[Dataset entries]

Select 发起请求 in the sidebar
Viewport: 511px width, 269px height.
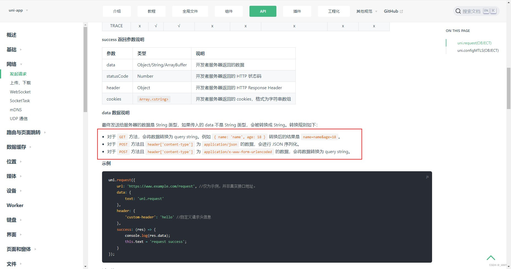pos(18,74)
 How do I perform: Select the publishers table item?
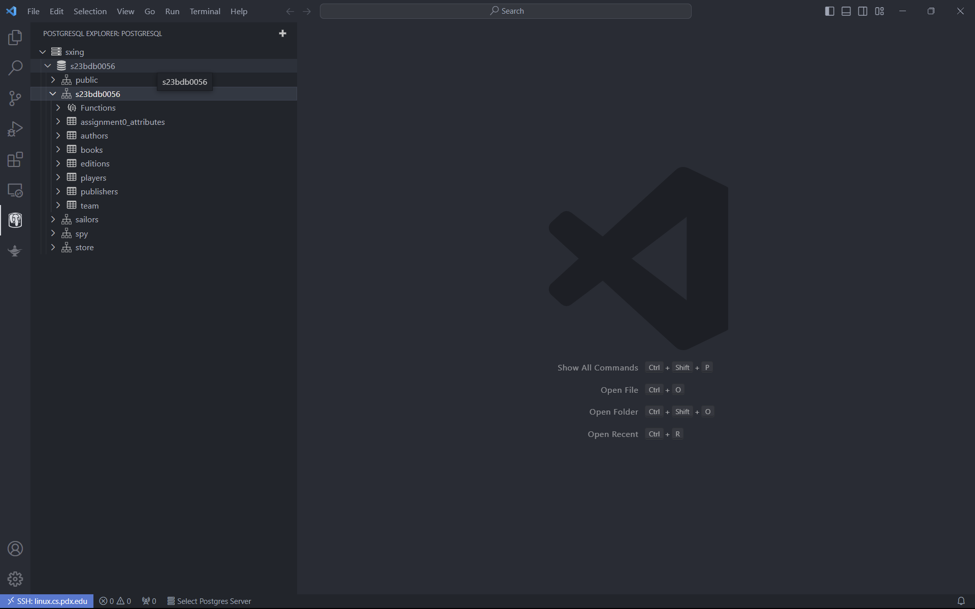[x=99, y=191]
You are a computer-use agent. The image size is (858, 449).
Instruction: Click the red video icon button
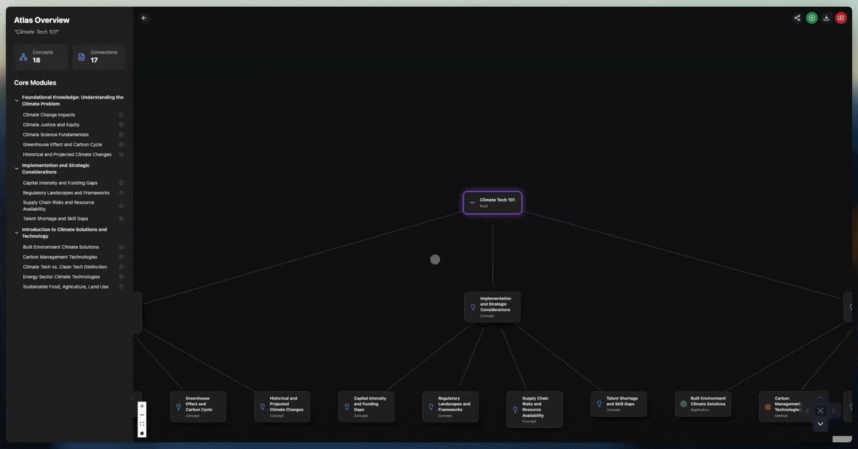point(841,18)
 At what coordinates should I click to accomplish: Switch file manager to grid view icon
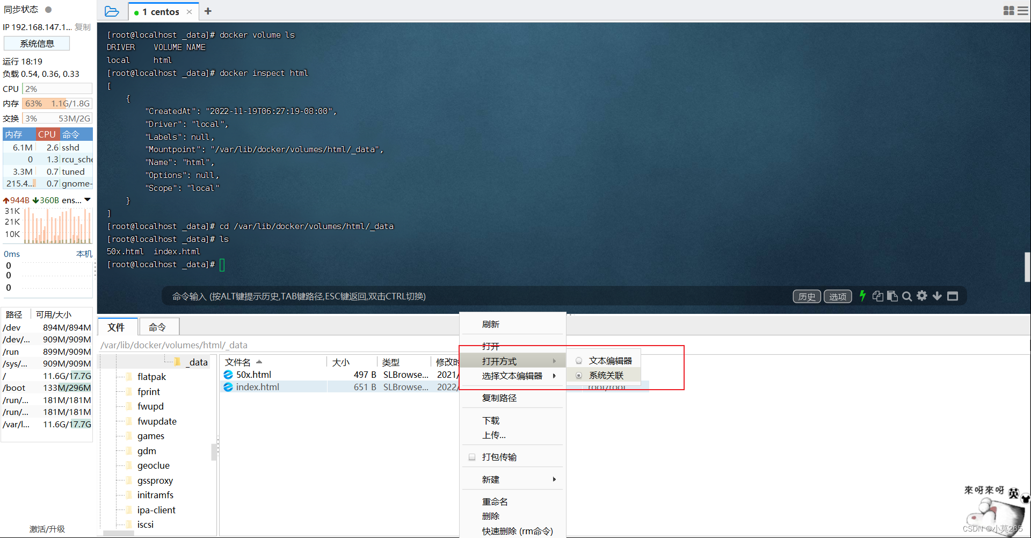point(1008,11)
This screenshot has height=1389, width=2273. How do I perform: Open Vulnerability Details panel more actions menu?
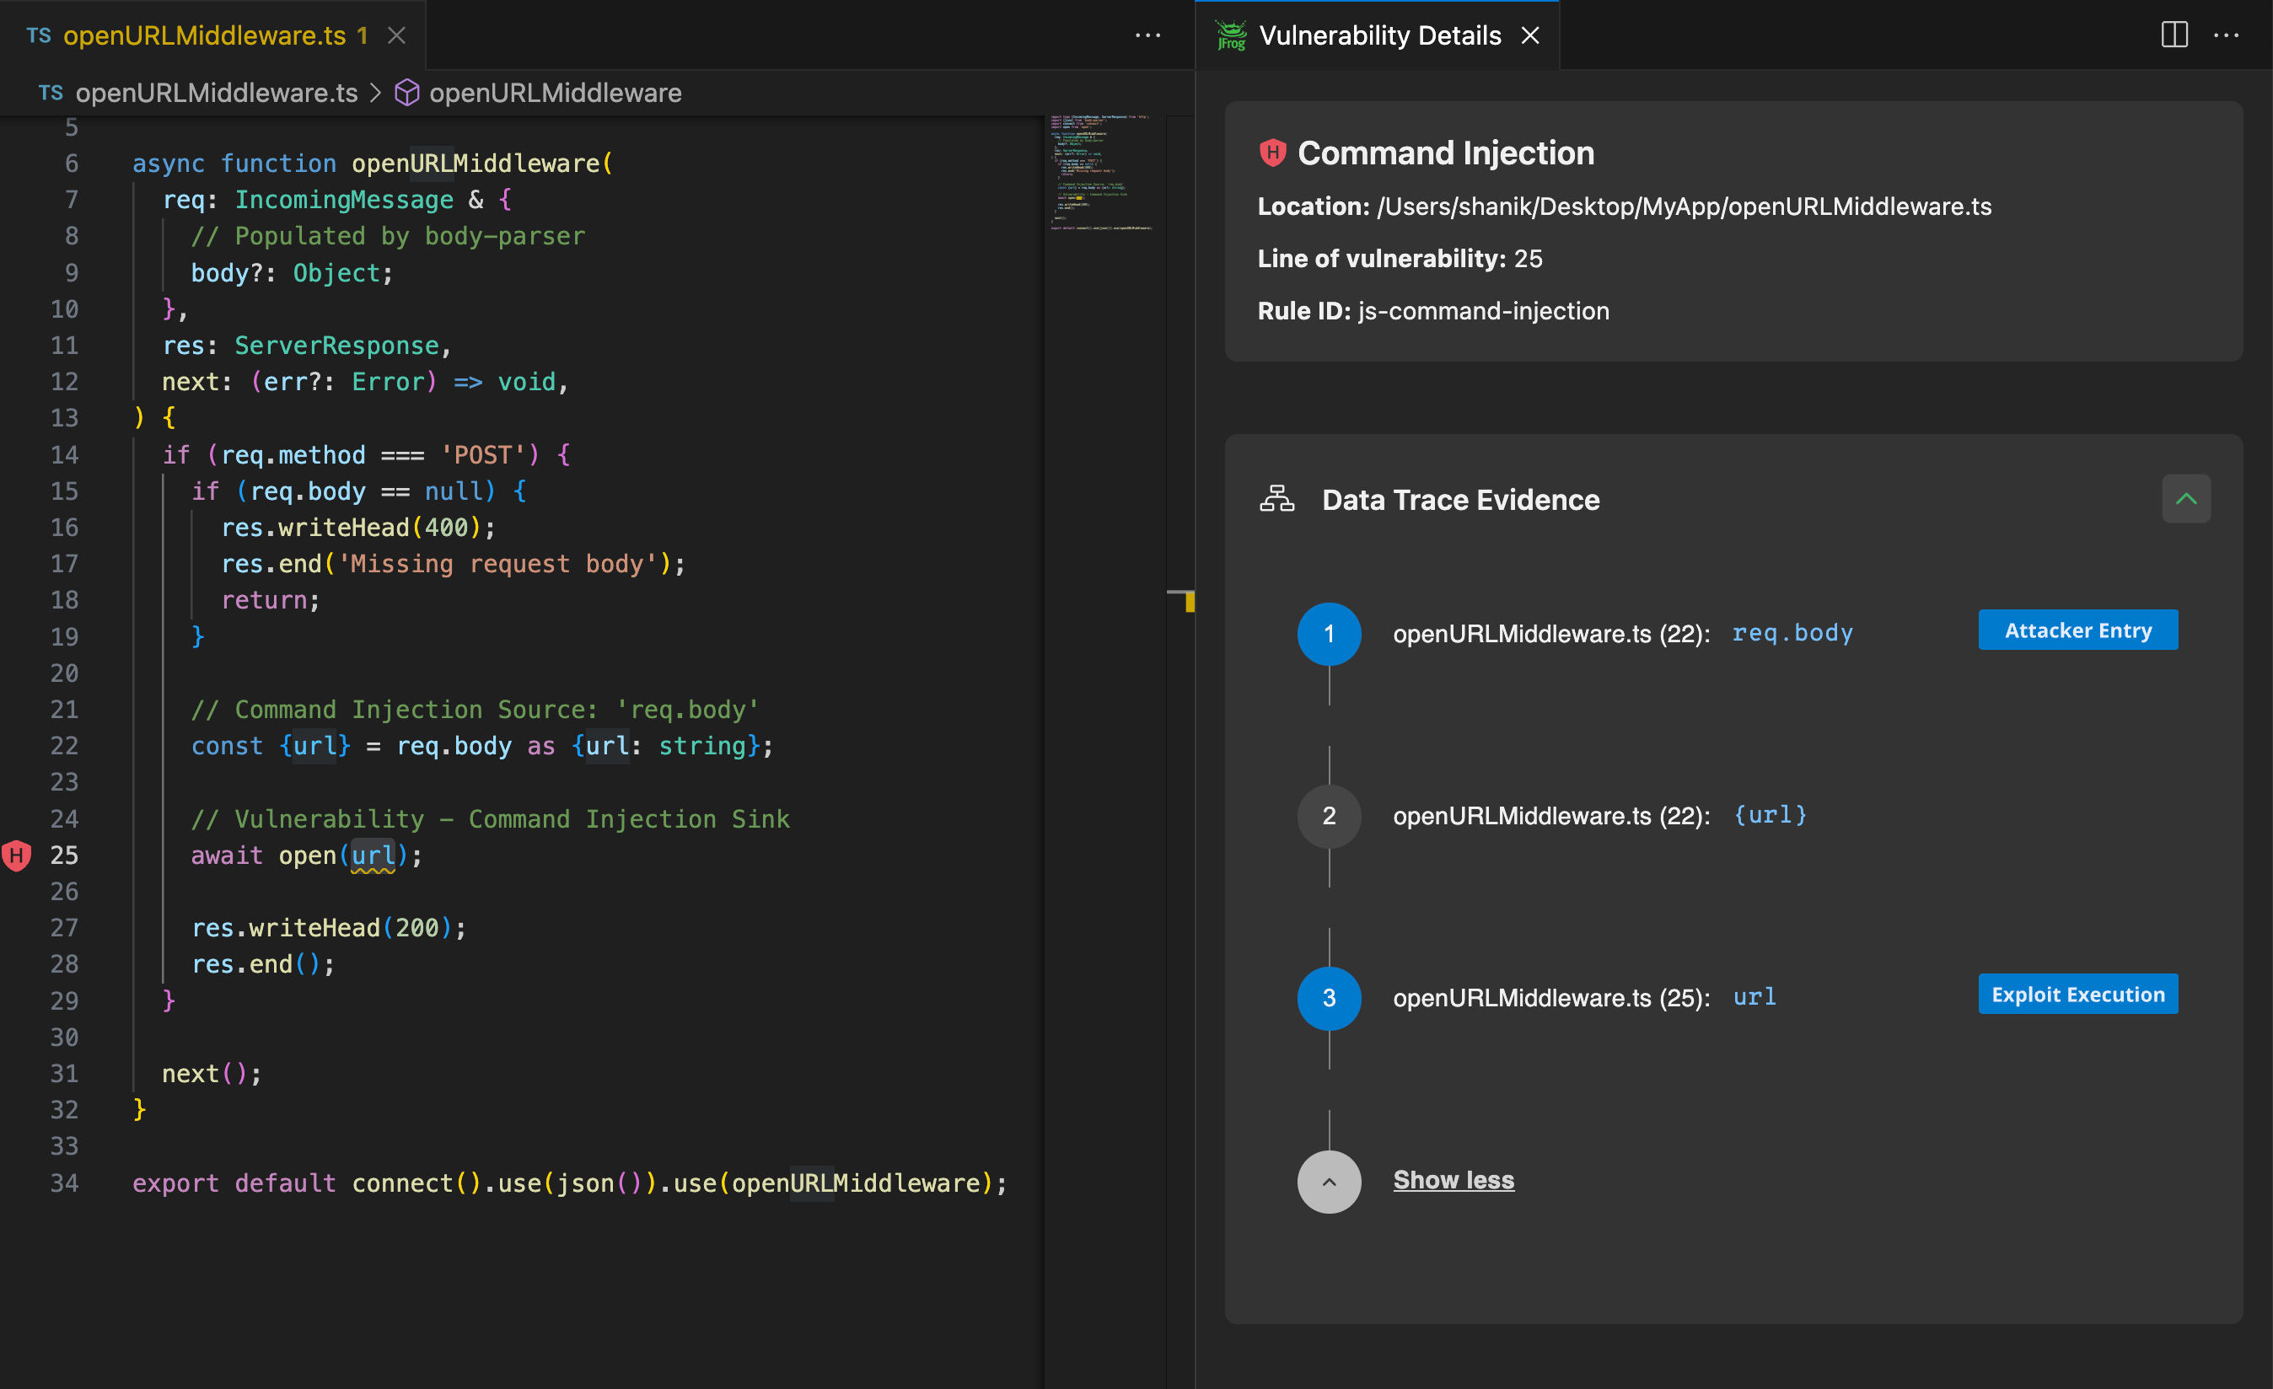[2226, 35]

### Task statement
Without the pictures, restate all the entries above exactly.

### Result below
Select 发起请求 in the sidebar
Viewport: 511px width, 269px height.
pos(18,74)
 How do I perform: Select the publishers table item?
[x=99, y=191]
You are a computer-use agent. The image size is (858, 449).
Instruction: Click the red video icon button
point(841,18)
 At what coordinates should I click to accomplish: Switch file manager to grid view icon
point(1008,11)
This screenshot has height=1389, width=2273. How do I perform: Open Vulnerability Details panel more actions menu?
[2226, 35]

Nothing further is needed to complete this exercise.